Le CAMÉÉ fait donc partie de la quinzaine d’organismes au Québec qui offrent des ateliers durant lesquels les entendeurs de voix se rencontrent, discutent sans jugement, travaillent ensemble pour comprendre le phénomène et se donnent du soutien, sous la supervision d’un intervenant du centre.

Ils se donnent donc des stratégies pour «dompter» leur voix. «Il y a les stratégies passives, comme de faire des activités qui rehaussent l’estime de soi. Pour certains, mettre des bouchons ou écouter de la musique permet de faire taire la voix», affirme Adel Messaoudi, agent de relations humaines au CAMÉÉ.

Les stratégies passives consistent à interagir avec les voix pour avoir le dessus sur elles. «Je dis à ma voix qu’on doit se quitter et qu’elle peut revenir le lendemain à la même heure. Et elle accepte», rapporte Danielle.

Certains «entendeurs de voix» arrivent donc à reprendre du pouvoir sur leur vie. Mais arriver à cette étape est un long cheminement. Les voix sont souvent entendues de façon claire et sont extrêmement présentes, voire intolérables pour ceux qui les entendent. Lorsqu’elles apparaissent, beaucoup commencent donc par vivre une phase dite de «désorganisation», qui peut durer plusieurs années. François, par exemple, avait très peur d’elles à l’adolescence. Il a ensuite dû prendre conscience de son problème pour enfin se présenter aux ateliers et essayer d’améliorer sa vie.

Ces personnes doivent aussi composer avec une certaine stigmatisation. «Quand ils pensent aux entendeurs de voix, les gens ont souvent en tête des images de fous furieux qui tirent dans les écoles ou d’itinérants qui parlent tout haut avec des personnes imaginaires en pleine rue. Mais c’est très loin de la réalité de la majorité d’entre eux», objecte M. Ouellet.

Non, François, Louise et Danielle ne discutent pas avec leurs voix en public. Ils savent très bien de quoi ils auraient l’air. Ils ne se confient pratiquement pas à leurs proches, qui sont bien souvent mal à l’aise avec la question. «Mon père ne veut simplement pas en parler», affirme François.

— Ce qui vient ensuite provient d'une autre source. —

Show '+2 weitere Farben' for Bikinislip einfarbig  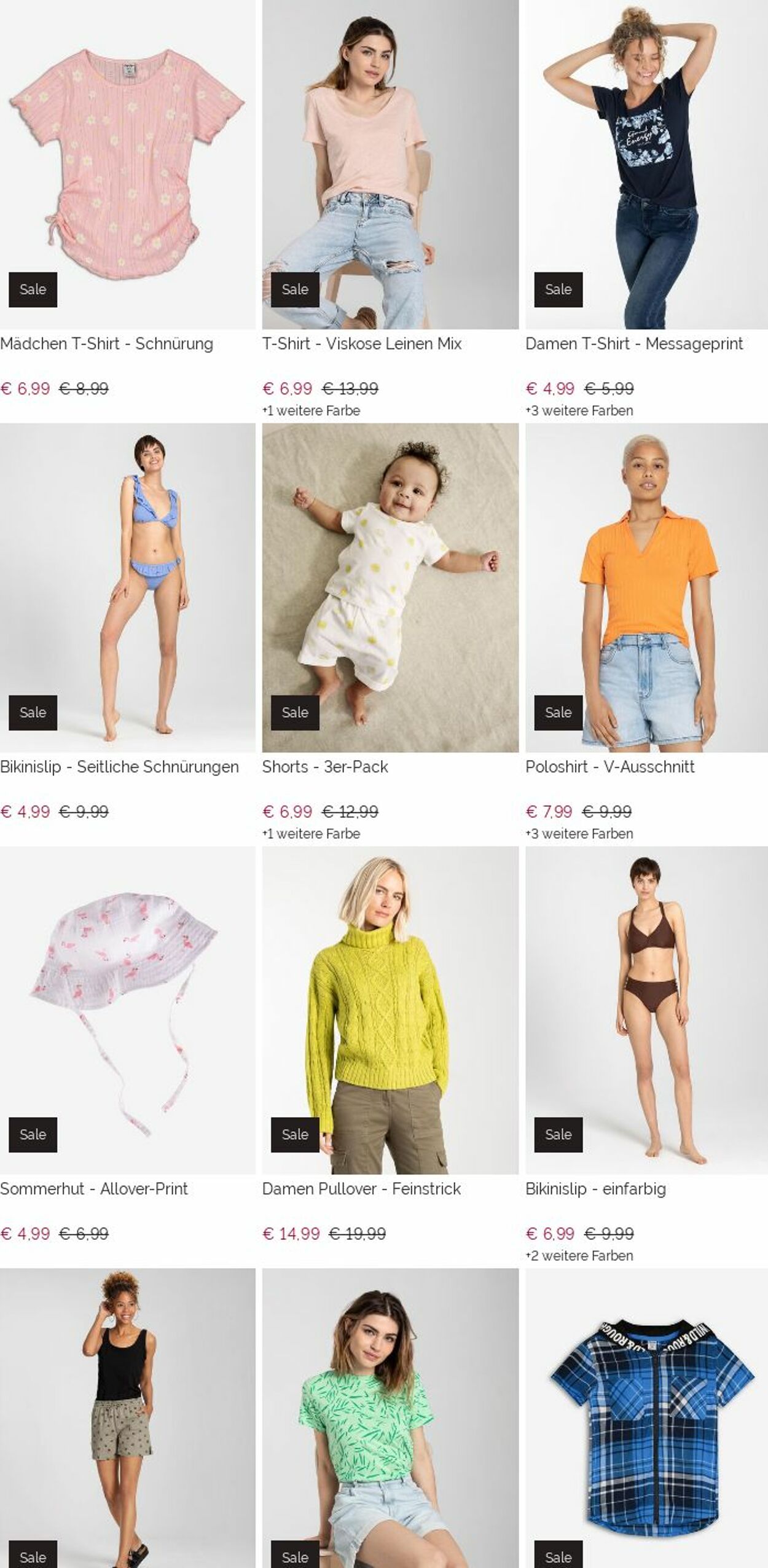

«Il reste beaucoup de chemin à faire dans notre société, estime M. Ouellet. Je vois toutefois un changement depuis 2001. Les gens sont prêts à en entendre parler et les chercheurs s’y intéressent de plus en plus. On a un retard par rapport à l’Europe, mais on est prêt à le rattraper.»

Une réponse à un traumatisme
De 70 à 90% des gens qui entendent des voix le vivent suite à un évènement traumatique, selon le Réseau d’entendeurs de voix québécois. Adel Messaoudi, agent de relations humaines au CAMÉÉ, remarque que c’est le cas de la plupart des participants à ses ateliers. Louise, par exemple, affirme que ses voix sont apparues suite à l’expérience douloureuse du divorce de ses parents et de son passage dans plusieurs familles d’accueil.

Les gens qui présentent un diagnostic de santé mentale, en particulier de schizophrénie, sont beaucoup plus susceptibles d’entendre des voix. Mais les travaux du psychiâtre anglais Marius Romme et de plusieurs successeurs ont mené à la conclusion que le fait d’entendre des voix ne pouvait pas être directement relié à la maladie mentale.

«Entendre des voix est souvent une stratégie mentale pour composer avec le trauma, explique Myreille St-Onge, psychologue et professeur à l’Université Laval. Lorsque les personnes réussissent à y trouver un sens, à les accepter et à les percevoir de façon positive, elles peuvent continuer à bien vivre. Par contre, ceux qui en ont peur et les rejettent sont susceptibles de développer un trouble mental.»

Journée Bell Cause pour la cause
Diverses activités auront lieu à Montréal et ailleurs au Canada dans le cadre de la Journée Bell Cause pour la cause, qui vise à éliminer la stigmatisation des gens souffrant de problèmes de santé mentale.